Exercices:
1. Selon le texte sur le rail belge, quel effet la chaleur de l'été a-t-elle sur le métal des voies ?
2. Poursuivez le texte sur le rail belge à partir de l'endroit où il s'arrête.

Extrait du texte:
○ ○ ○

On se souvient du célèbre
mot de Cambronne (pas celui là, l'autre) : « La gare demeure,
mais ne se rend pas ». C'est donc au train de se déplacer,
pour relier les gares entre elles. Pas si simple pourtant. Si l'on en
juge par l'expérience belge, en effet, de multiples causes peuvent
empêcher ou freiner la circulation des trains. Car, si les voies du
Seigneur sont impénétrables, on ne peut pas en dire autant de
celles des chemins de fer.
Ainsi notre climat tempéré
mais surtout capricieux affecte régulièrement le rail belge :
la pluie inonde les voies ; le vent dresse des barrages d'arbres
contre les express qui du coup se transforment en tortillards ; à
l'automne, les feuilles de ces mêmes arbres (enfin, ceux qui ne sont
pas déjà tombés sur les caténaires) bloquent les aiguillages,
comme le gel et la neige en hiver ; certains trains se
retrouvent ainsi détournés sur La Paz ou Lhassa, où ils risquent
alors d'être confrontés à des lamas. En été, la chaleur dilate le
métal ce qui entraîne des déraillements bien pires que sur les
Chroniques-t-amères ...

○ ○ ○

Données fournies:
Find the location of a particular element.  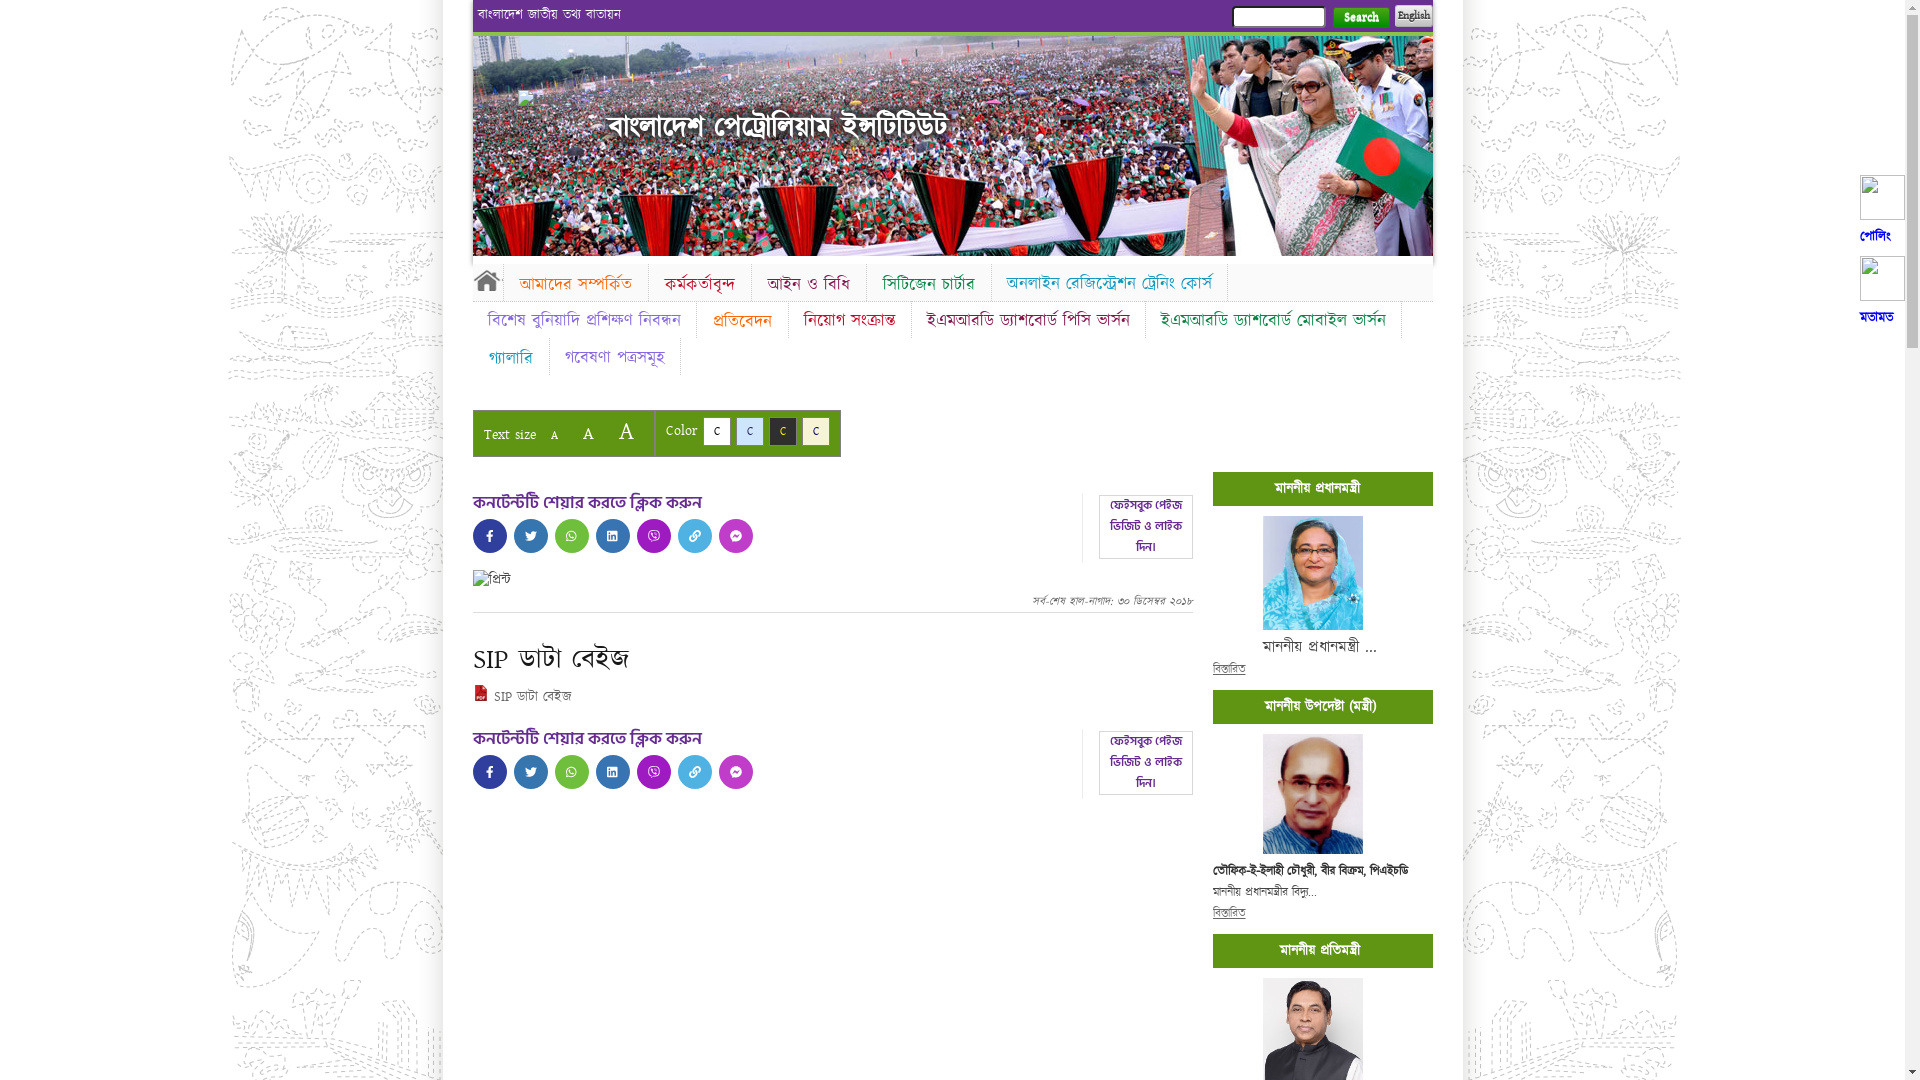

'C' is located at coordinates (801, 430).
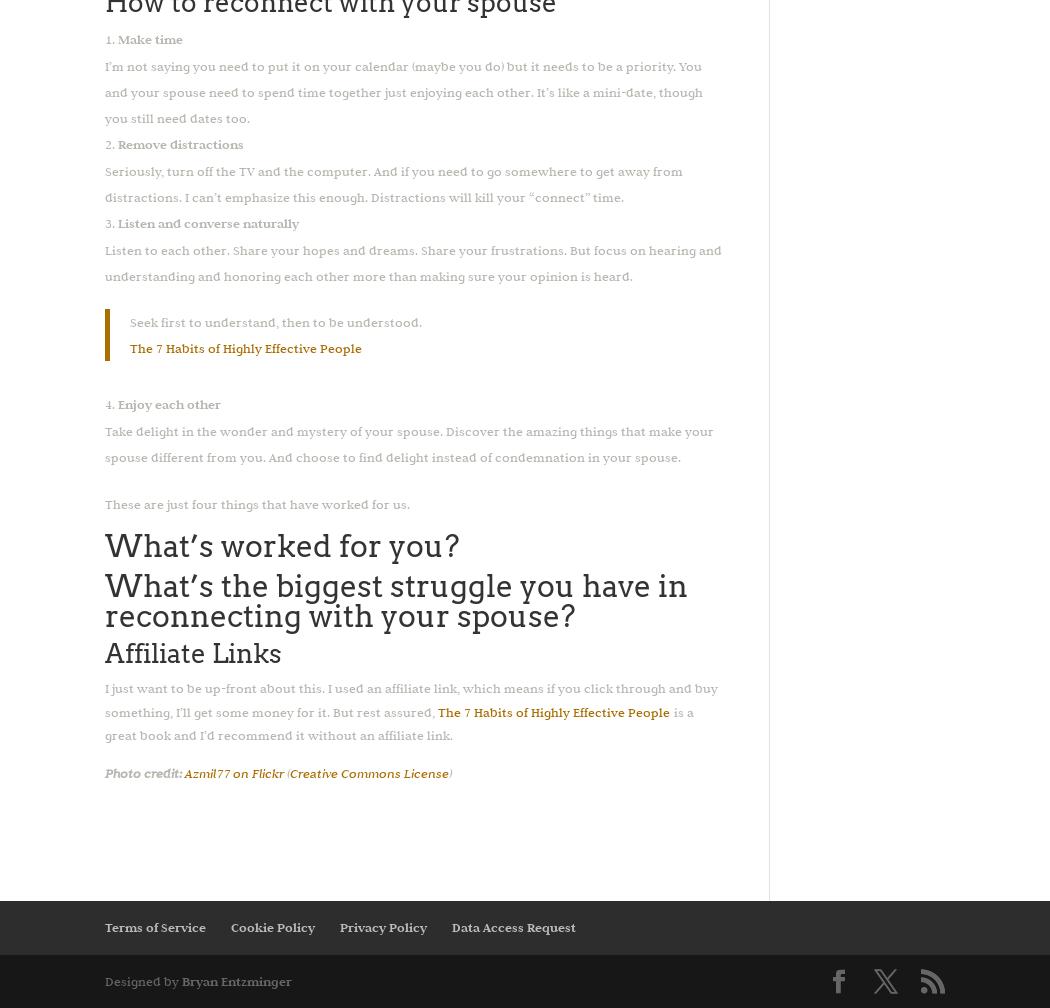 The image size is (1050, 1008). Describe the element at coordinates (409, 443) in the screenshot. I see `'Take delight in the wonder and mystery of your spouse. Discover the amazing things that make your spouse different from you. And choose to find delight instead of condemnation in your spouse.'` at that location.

○ ○ ○

Réponses:
1. Elle le dilate, ce qui entraîne des déraillements.

2.
La malveillance des hommes
apporte aussi son lot de désagréments : il y a les suicidés,
qui prennent un malin plaisir à traumatiser les cheminots –
heureusement, de par la sélection naturelles, les suicidaires sont
chaque jour moins nombreux ; il y a les conducteurs de trains
qui se mettent en grève pour le moindre suicide ; il y a les
voleurs de cuivre qui profitent de la moindre grève pour piquer les
câbles, parfois même des transformateurs ; il y a les sales
gosses qui jettent des cailloux sur les voies, les wagons ou les
machinistes ; il y a les automobilistes qui traversent la voie
malgré les barrières et les feux ; des piétons aussi – il
est difficile de faire la différence entre ceux-ci et les suicidés ;
il y a les plaisantins qui tirent le signal d’alarme alors qu'il
n'y a ni suicidé, ni lama, ni voiture sur les voies.
Et pour freiner ou arrêter
la circulation des trains on peut encore compter avec les animaux
domestiques (chiens, vaches, poules, moutons, lamas) ou sauvages
(panthères des neiges, pandas, sangliers, cerfs, lamas) qui
cherchent un raccourci pour rejoindre qui leur maître, qui leur
ferme, qui leur cirque ou leur zoo.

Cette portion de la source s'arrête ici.